27 de enero de 2021

Dos cementerios de mascotas ubicados dentro de Antofagasta representan un inminente riesgo sanitario

Salud ofició a las reparticiones competentes para que lleven a cabo acciones de mitigación. Los terrenos costeros presentan olor a descomposición y osamentas en la superficie.

Con el objetivo de que se gestionen a la brevedad acciones de mitigación en los sectores costeros de La Chimba y población Peñablanca, donde se instalaron cementerios irregulares de mascotas, la Seremi de Salud de Antofagasta ofició esta semana tanto a la Autoridad Marítima como a la Seremi de Bienes Nacionales.

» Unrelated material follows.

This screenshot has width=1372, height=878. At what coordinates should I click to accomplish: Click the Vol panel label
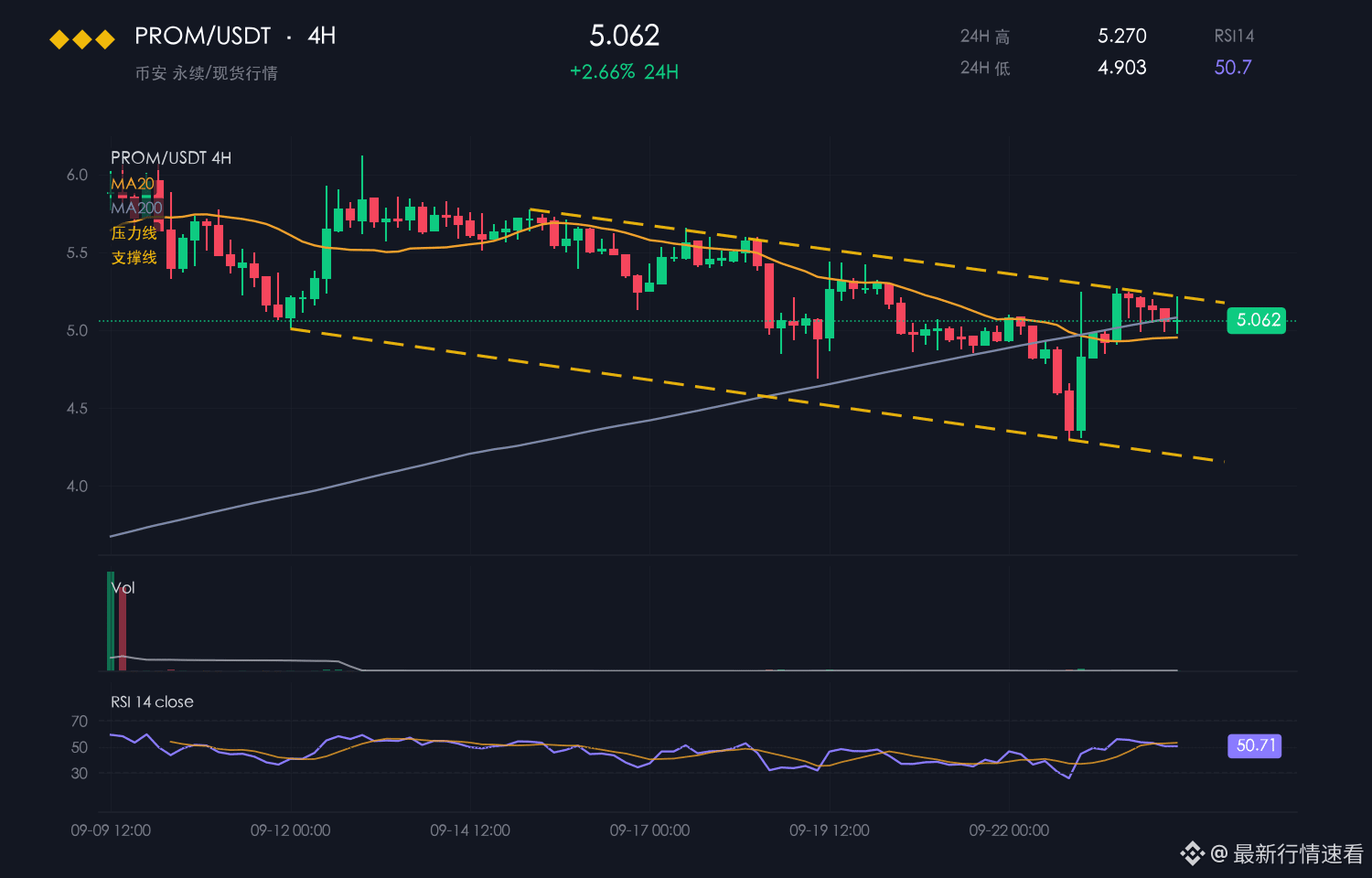tap(123, 588)
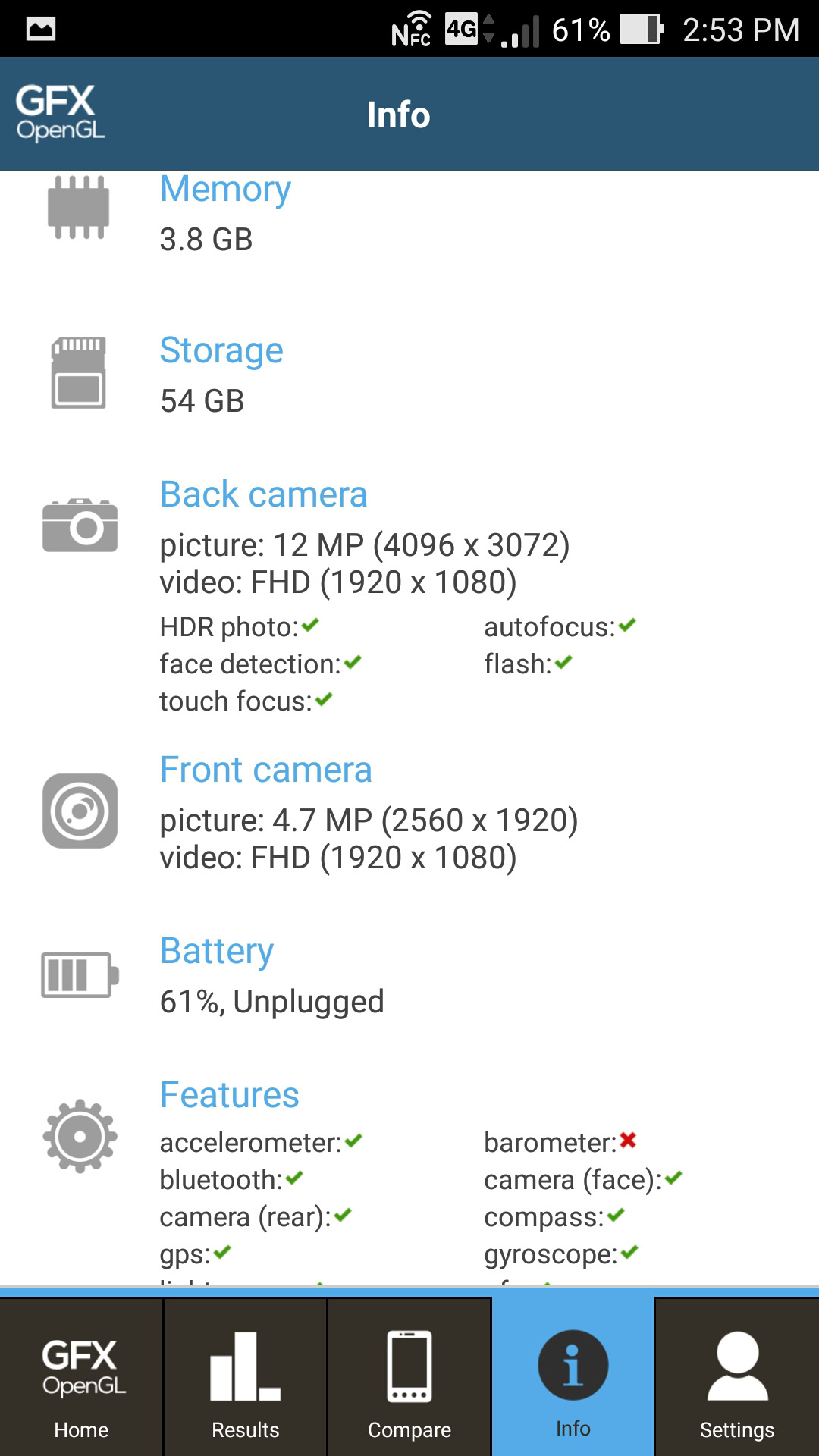This screenshot has height=1456, width=819.
Task: Tap the Back camera heading
Action: [263, 494]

Ante denuncias de los vecinos por malos olores provenientes de estos cementerios, fiscalizadores de la Unidad de Zoonosis concurrieron esta semana a verificar en terreno la situación sanitaria en tres sectores específicos de la comuna. La Portada (camino hacia La Rinconada de Juan López), humedal La Chimba y un terreno frente a la población Peñablanca.

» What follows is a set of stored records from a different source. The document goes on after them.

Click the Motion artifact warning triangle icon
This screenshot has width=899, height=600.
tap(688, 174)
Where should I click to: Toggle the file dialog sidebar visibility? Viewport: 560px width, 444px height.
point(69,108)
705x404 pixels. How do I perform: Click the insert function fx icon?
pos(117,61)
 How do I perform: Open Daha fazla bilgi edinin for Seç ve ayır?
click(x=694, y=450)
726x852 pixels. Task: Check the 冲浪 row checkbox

Estos dos últimos, cementerios ubicados dentro del radio urbano de la ciudad, que efectivamente presentan olor a descomposición, observando también osamentas en la superficie y en lugares con flujo de personas.

La seremi Rossana Díaz, expresó “esa es una situación que nos preocupa y por la cual iniciamos las gestiones pertinentes con los organismos públicos, de acuerdo a la ubicación territorial donde se encuentran emplazados, con la finalidad de mitigar y eliminar el riesgo sanitario detectado”.  

Con respecto al sector La Portada, se trata de un cementerio irregular de mascotas de gran envergadura, aunque retirado de la ciudad. Situación que, según los profesionales de la Seremi de Salud, no implicaría un riesgo sanitario inminente para la población.

Sin embargo, la autoridad advirtió que, aunque aún no existe un foco de insalubridad declarado, “sí representan un eventual riesgo para la salud pública de las personas, debido a que hay algunas osamentas y pelajes de animales descubiertos”.

¿Cómo sepultar a una mascota?

La autoridad sanitaria hizo recomendaciones para quienes sufren la pérdida de sus mascotas. Deben escoger sitios cerrados que cuenten con un responsable, el que impida el ingreso de otros animales y evitando lugares con tránsito público. Además, la sepultura debe tener más de 1 metro de profundidad, cuyo largo y ancho sea acorde al tamaño del animal.

La seremi Díaz, detalló “se debe utilizar cal viva para acelerar el proceso de descomposición de los tejidos blandos y así evitar la emanación de malos olores, que resulten atractivos para otros animales y favorezcan el desentierro. Hay que cubrir totalmente el cadáver, evitando exponer partes del cuerpo al exterior”.